Extract:
* * * * *

Storage Modes of MS Data Objects

Introduction

Data objects in R can be serialized to disk in R’s Rds format using the base R save() function and re-imported using the load() function. This R-specific binary data format can however not be used or read by other programming languages preventing thus the exchange of R data objects between software or programming languages. The MsStash package defines basic classes and generic methods to export and import mass spectrometry data objects in various storage formats aiming to facilitate data exchange between software. This includes, among other formats, also storage of data objects using Bioconductor’s alabaster.base package.

For export or import of MS data objects, the saveMsObject() and readMsObject() functions can be used. For saveMsObject(), the first parameter is the MS data object that should be stored, for readMsObject() it defines type of MS object that should be restored (returned). The second parameter param defines and configures the storage format of the MS data. The currently supported formats and the respective parameter objects are:

  • PlainTextParam: storage of data in (a custom) plain text file format.
  • AlabasterParam: storage of MS data using Bioconductor’s alabaster.base framework based files in HDF5 and JSON format.

These storage formats are described in more details in the following sections.

An example use of these functions and parameters: saveMsObject(x, param = PlainTextParam(storage_path)) to store an MS data object assigned to a variable x to a directory storage_path using the plain text file format. To restore the data (assuming x was an instance of a MsExperiment class): readMsObject(MsExperiment(), param = PlainTextParam(storage_path)).

* * * * *

Stored data:

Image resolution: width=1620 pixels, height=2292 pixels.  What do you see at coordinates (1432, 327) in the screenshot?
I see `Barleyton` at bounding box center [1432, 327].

* * * * *

What is asked:
From the text on storage modes of MS data objects, list every item it explicitly calls a function. You won't need the data above.

Solution for this exercise:
save(), load(), saveMsObject(), readMsObject()